The death of the corporate HQ?

The death of the corporate HQ?

Corporate headquarters may very well become a thing of the past, as it becomes a virtual network rather than a physical location, according to Anil K. Gupta and Haiyan Wang, co-authors of 'The Quest for Global Dominance'.
quest_fro_global_dominance_book.jpg
“So essentially, the corporate headquarters will have to become dispersed, will have to become virtualised. At the same time, we do not believe that what will take its place will be a federation of regional headquarters. Even as the world economy becomes more multi-polar, it is rapidly becoming more, not less, integrated. Therefore, the last thing that the typical Fortune 500 needs to do is to transform itself into a portfolio of loosely-connected regional hubs,” says Gupta, a Professor of Strategy at the University of Maryland.

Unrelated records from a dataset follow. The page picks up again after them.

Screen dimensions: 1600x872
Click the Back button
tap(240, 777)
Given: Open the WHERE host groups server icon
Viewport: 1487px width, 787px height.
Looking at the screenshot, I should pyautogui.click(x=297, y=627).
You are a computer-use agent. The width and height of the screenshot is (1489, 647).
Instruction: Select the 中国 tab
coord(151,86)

“Your R&D centre in China will not be doing R&D in China for China,” he says. “It will be a global hub. So what we will see over time is the transformation from this monolithic headquarters, where for instance, for a company like Cisco, (where) San Jose is the mother ship; that will transform, and where we will see the emergence of more geographically-dispersed global hubs, not regional hubs (but) global hubs that will be located in a few key geographies, but then they would need to be integrated.”

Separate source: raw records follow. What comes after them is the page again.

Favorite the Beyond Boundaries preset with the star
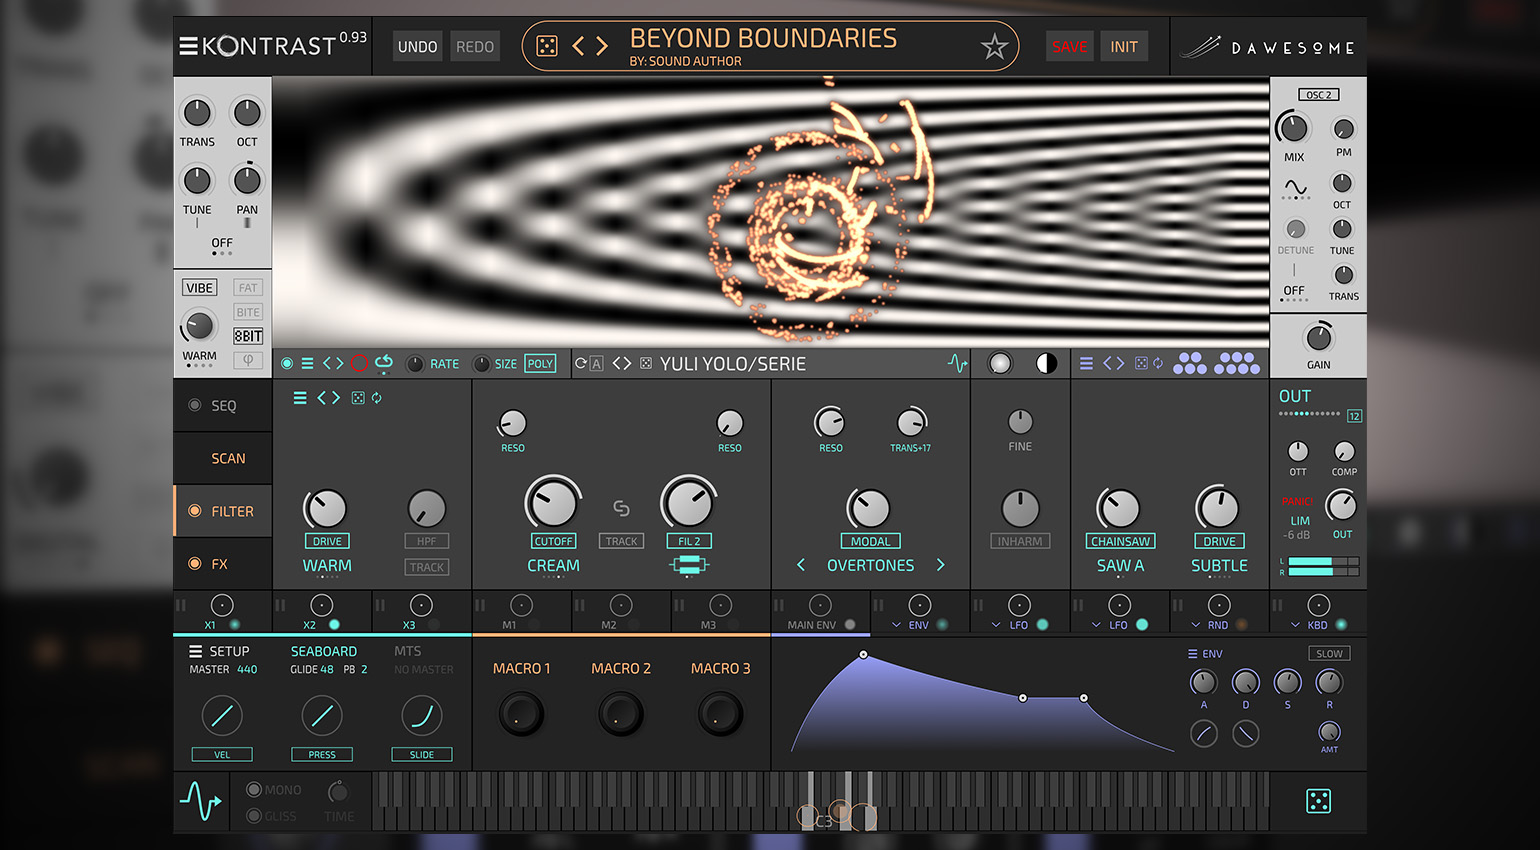[x=994, y=47]
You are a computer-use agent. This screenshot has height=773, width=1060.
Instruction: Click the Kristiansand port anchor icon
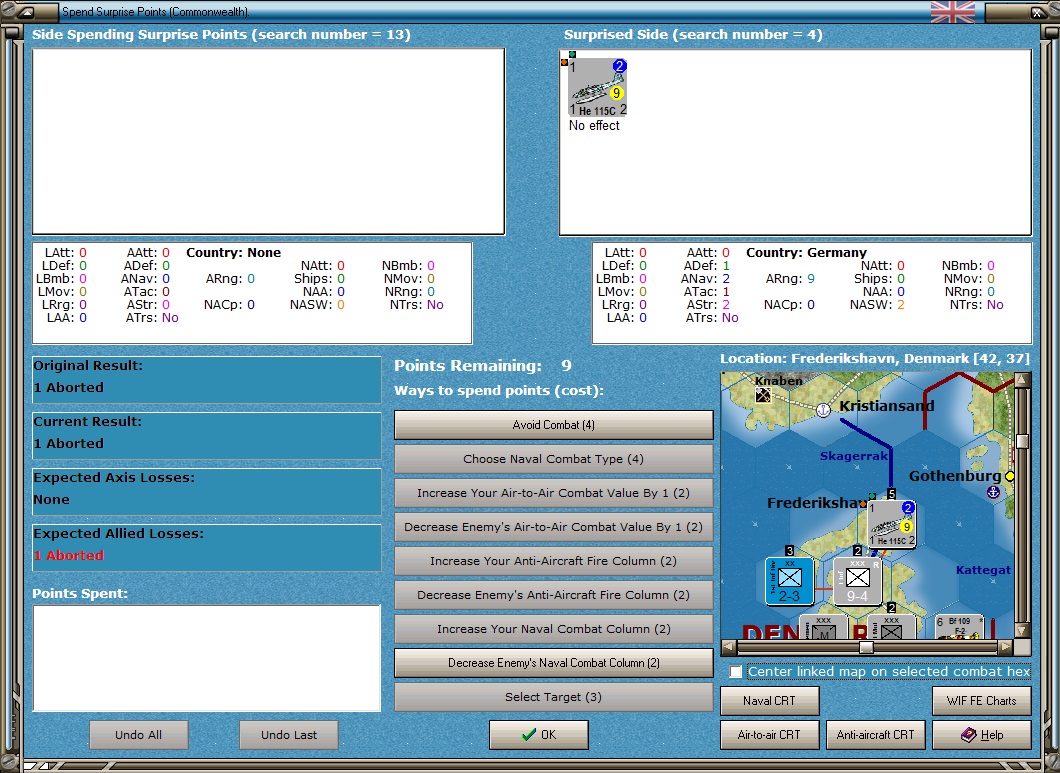pyautogui.click(x=823, y=410)
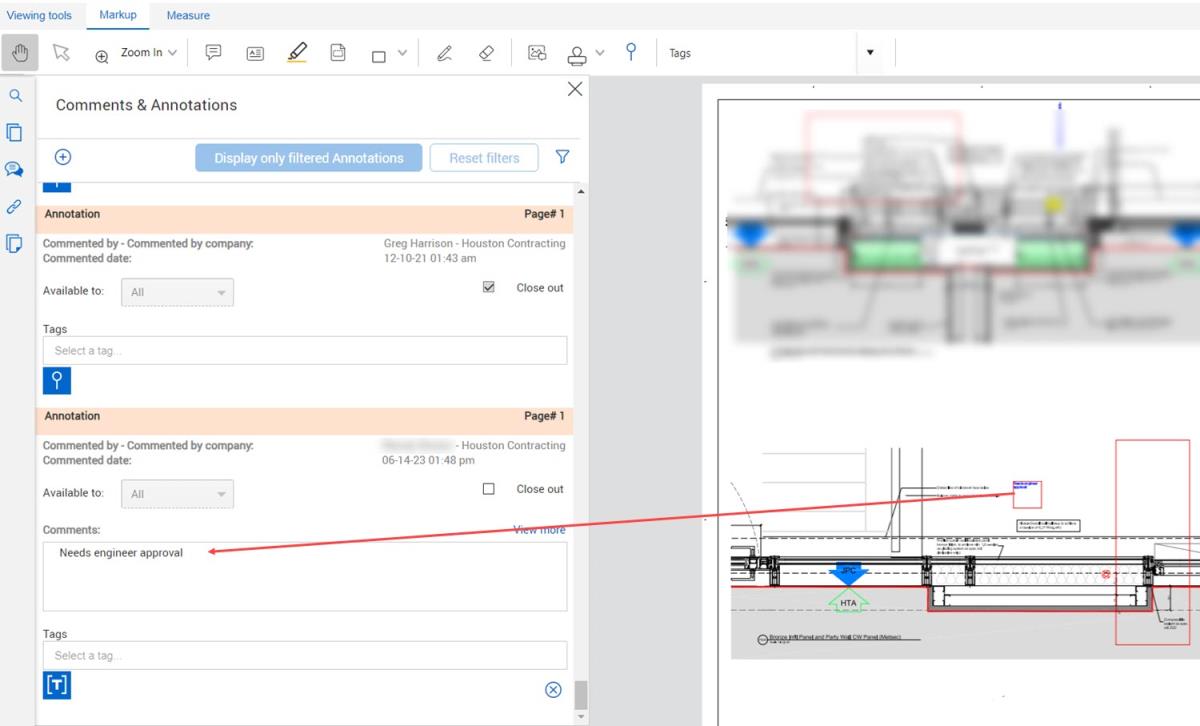Select the arrow pointer tool
This screenshot has width=1200, height=726.
[61, 53]
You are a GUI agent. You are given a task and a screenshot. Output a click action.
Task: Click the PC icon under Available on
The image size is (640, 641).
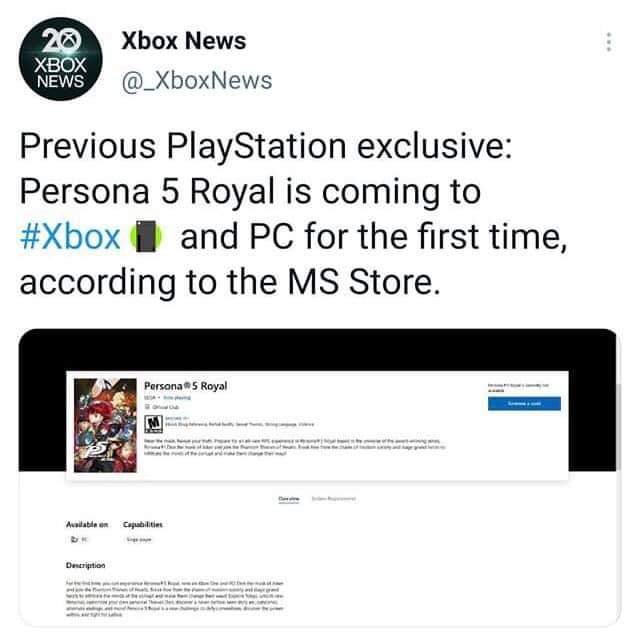coord(74,540)
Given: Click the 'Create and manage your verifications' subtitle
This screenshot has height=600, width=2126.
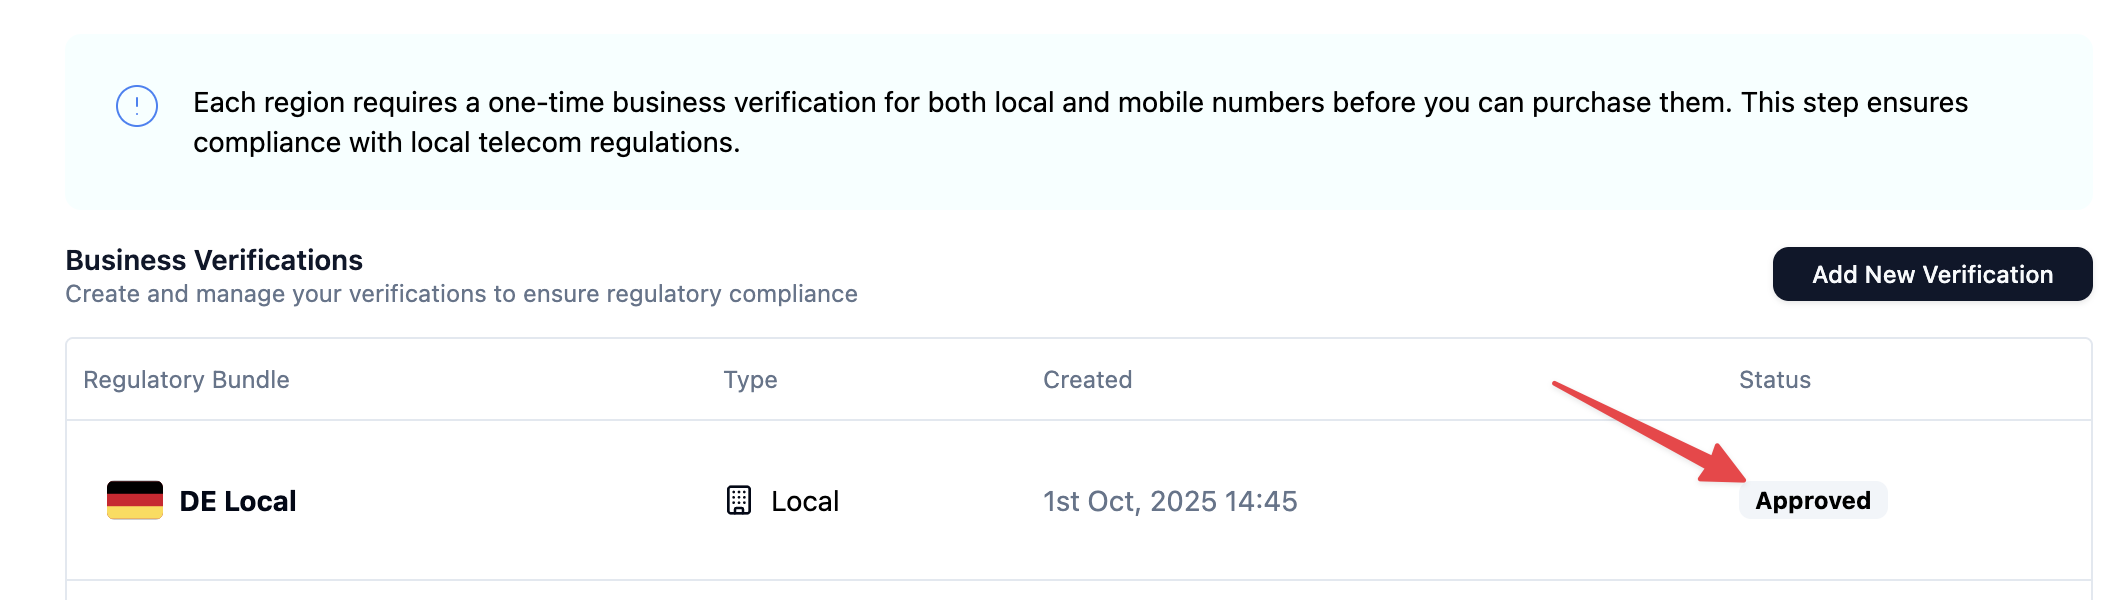Looking at the screenshot, I should click(461, 294).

Regardless of whether you are an IBM, GE or Nokia, Gupta says it would be foolish for companies to be managing these big revenue, production and R&D bases from 10,000 miles away.

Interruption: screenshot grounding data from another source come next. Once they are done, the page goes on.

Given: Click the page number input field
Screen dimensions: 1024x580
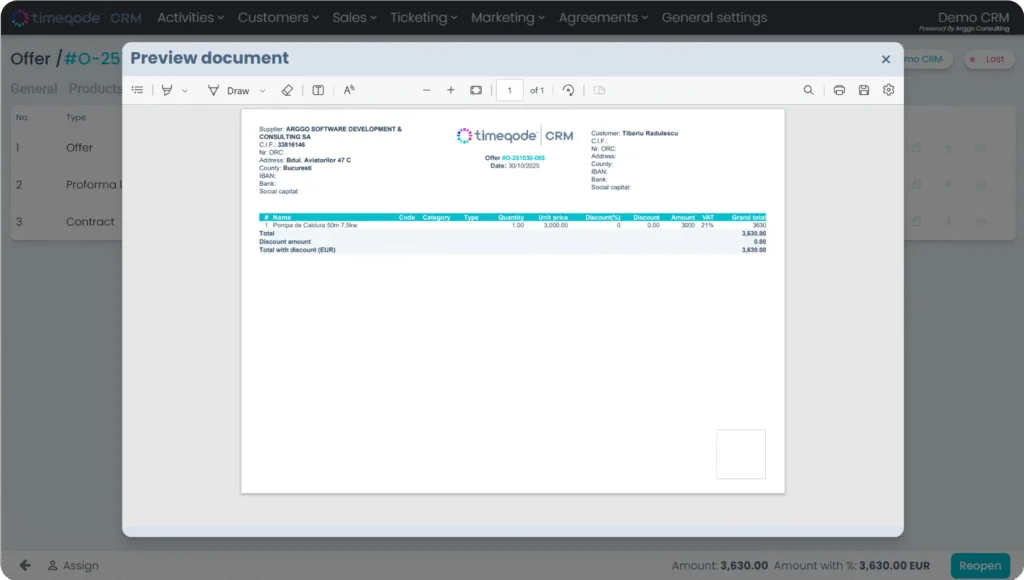Looking at the screenshot, I should [510, 90].
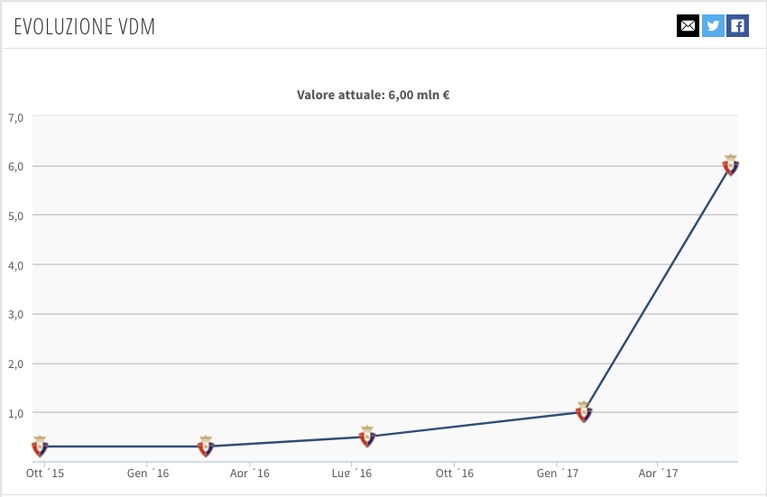Click the rising line segment crossing the 4,0 gridline

[672, 264]
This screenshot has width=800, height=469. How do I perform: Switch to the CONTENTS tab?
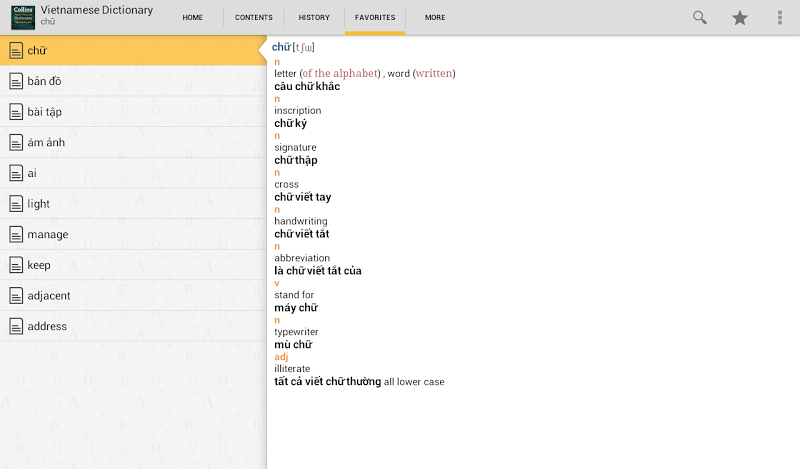click(254, 17)
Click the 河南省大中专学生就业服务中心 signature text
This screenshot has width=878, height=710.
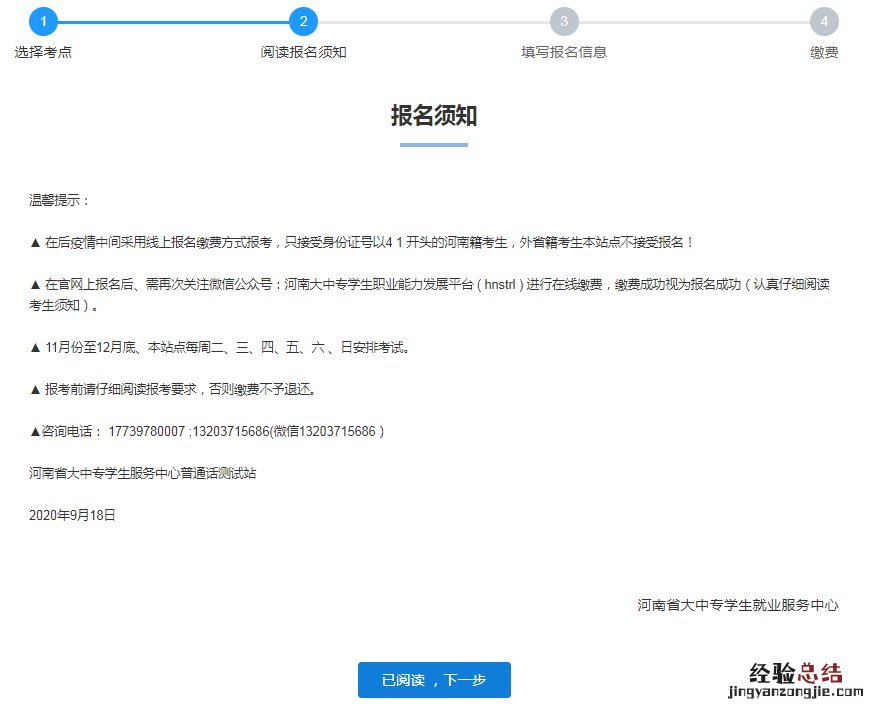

“The smart way to manage a company, any company, is for the brains of the company, the top leaders, to not be sitting 10,000 miles away from where the action is because essentially you are going to be too late and you are going to make wrong decisions.”

He cites Cisco as an example of a company that has put already put this action plan into practice by relocating its Chief Globalisation Officer Wim Elfrink to Bangalore, where the company has established its second global headquarters to serve as a new epicentre for growth, talent and innovation.

IBM has also set the same wheels in motion. Three years ago, it shifted its Chief Procurement Officer (CPO) from its corporate headquarters in New York to Shenzhen in southern China, based on the fact that IBM’s biggest procurement base is in that country. All this was done with a clear mandate that the CPO is not just handling procurement for China, but that he continues to be CPO for IBM worldwide.

Co-author Wang, who is also managing partner of China India Institute, says this makes good business sense for IBM because it procures about one-third of its hardware needs from China. On the other hand, a quarter of its workforce, more than 90,000 employees, involved in the global delivery of IT services is located in India. So India too is essentially becoming its global centre, thus reaffirming the notion of a dual China+India strategy.

Decentralisation, however, comes with its attendant challenges. “Essentially, giving more authority to people on the ground is what’s needed,” Gupta explains. “But there is the risk that the people on the ground, be it in India or China, may think only about India and China.”

“You want people to think global, so one way is to empower the people in China and India. Another way to do that is to actually take people who have global responsibility, who are already global, and move them out to the centres of action,” as Cisco and IBM have done.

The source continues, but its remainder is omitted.